Getting started in any business is hard. But having doors slammed in your face or not getting access to basic trade materials because of the way you look can make it even harder.

Philadelphia Tattoo Convention artist Al Fliction has been dealing with these issues and more since he decided to make the leap from graffiti artist to bona fide tattoo artist.

“I’ve always been interested in art but tattooing is taking my art to another level. I was fascinated by the fact that people could travel the world with my art and everyone could see it. Tattoos are not like painting where they just get put on the wall, more people are exposed to the work you do,” Fliction says.

The Bronx native set out on the road to make his dreams of being a tattoo artist a reality. Unfortunately, that road had Philly-sized potholes.

“Well, when I first started tattooing, and I would try to go to tattoo conventions, they wouldn’t even rent me a booth and that was about 20 to 23 years ago,” Fliction says.

The “Inkmaster” star says things have gotten a lot better. The Philadelphia Tattoo Convention, which takes place this weekend, is the largest event of its kind in the world and one of the most diverse. Fliction says that’s thanks in part to people like him that have paved the way.

“After being denied access, I started the first Urban Tattoo Convention in New York. It opened a door for a lot of artists of color to come to a convention and see what a convention was like. It was called the UTC, the Urban Tattoo Convention and urbanism magazine back me up on it. That’s how we got it. That’s how we put it all together. A lot of artists got to come and really see what conventions were all about, how you win awards and how you work to set up your booth. And to this day, I see artists on the road and they met me at my Tattoo Convention, and they were like, since going to UTC I’ve been following other conventions and got to travel all over the world,” Fliction says.

Fliction says the key to seeing more tattoo artists is access. Without an apprenticeship, it’s hard to become a successful tattoo artist.

“The struggle for artists of color was so much harder than it was for the, you know, their white counterparts because they were taking each other and teaching each other but we didn’t have many people willing to take that chance or that looked like us. We had to be self-taught,” he says.

Representation matters as more people with darker skin tones are getting tattoos.

There is a big difference in tattooing lighter skin tones versus ones with melanin, according to Fliction.

“Tattoos are under layers of the skin. So if you could have melanin, the colors are not going to look as bright. So the key to our color skin is, less is more. We can use our skin color as the design and blackout around that. The key to that is using your negative spaces on darker skin,” Fliction says.

He is working on developing a line of inks that pop better on melanated skin tones but until then he has a few tips for people of color when getting tattoos.

“Do your research. Once you find an artist, look at their portfolio. Do they have pictures that include darker skin tones? It’s okay to ask how long they have been working with darker skin tones,” Fliction says.

Fliction says the tattoo industry is getting better at accepting more artists of color but it could be even better because representation matters.

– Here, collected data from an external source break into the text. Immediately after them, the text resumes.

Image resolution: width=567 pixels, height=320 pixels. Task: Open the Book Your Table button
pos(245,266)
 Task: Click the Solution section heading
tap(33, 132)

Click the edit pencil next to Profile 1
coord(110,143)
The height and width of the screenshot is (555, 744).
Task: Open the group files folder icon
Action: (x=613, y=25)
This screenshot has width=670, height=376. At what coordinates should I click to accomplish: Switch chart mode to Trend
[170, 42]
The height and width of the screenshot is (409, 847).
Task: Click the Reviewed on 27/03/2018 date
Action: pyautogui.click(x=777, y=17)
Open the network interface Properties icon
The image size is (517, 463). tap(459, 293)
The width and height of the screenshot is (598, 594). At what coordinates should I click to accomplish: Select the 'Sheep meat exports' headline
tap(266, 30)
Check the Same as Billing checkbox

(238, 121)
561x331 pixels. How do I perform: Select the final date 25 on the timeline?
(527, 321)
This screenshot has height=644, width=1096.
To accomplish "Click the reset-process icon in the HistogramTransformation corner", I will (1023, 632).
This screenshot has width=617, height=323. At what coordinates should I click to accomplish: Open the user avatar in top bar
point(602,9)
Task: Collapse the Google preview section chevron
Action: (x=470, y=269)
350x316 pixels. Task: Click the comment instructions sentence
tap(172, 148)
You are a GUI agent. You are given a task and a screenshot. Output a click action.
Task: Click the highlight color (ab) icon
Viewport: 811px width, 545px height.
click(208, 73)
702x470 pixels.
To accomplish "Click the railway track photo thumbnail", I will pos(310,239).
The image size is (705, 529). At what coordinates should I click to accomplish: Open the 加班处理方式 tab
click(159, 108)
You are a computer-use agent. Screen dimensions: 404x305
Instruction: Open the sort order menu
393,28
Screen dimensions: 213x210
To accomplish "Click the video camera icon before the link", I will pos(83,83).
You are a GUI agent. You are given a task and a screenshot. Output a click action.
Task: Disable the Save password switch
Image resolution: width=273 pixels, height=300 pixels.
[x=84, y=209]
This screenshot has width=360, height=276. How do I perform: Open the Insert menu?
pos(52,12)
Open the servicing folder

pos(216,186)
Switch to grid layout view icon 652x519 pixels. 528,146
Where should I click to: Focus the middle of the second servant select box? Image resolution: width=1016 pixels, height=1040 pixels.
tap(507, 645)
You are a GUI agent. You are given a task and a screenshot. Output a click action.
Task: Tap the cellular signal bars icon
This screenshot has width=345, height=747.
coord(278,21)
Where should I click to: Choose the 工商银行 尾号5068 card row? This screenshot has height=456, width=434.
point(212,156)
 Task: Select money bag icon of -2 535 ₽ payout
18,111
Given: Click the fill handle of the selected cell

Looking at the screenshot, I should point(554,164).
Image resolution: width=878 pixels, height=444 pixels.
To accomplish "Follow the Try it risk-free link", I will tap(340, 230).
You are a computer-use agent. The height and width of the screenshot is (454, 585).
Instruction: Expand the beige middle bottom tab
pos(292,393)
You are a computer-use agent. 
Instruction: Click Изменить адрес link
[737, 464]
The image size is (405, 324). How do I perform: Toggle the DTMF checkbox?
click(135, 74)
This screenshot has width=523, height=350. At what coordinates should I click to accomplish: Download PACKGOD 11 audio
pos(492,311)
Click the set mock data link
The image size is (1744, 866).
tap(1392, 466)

“I just want to see more people of color becoming artists, getting out there, going to the tattoo conventions, winning awards, opening up tattoo shops, you know I want to see more of them getting out there. If you’re interested in becoming a tattoo artist, find the Black-owned shops and ask about being an apprentice. You’re less likely to have doors slammed in your face when you are talking to someone that has been where you’ve been,” he says.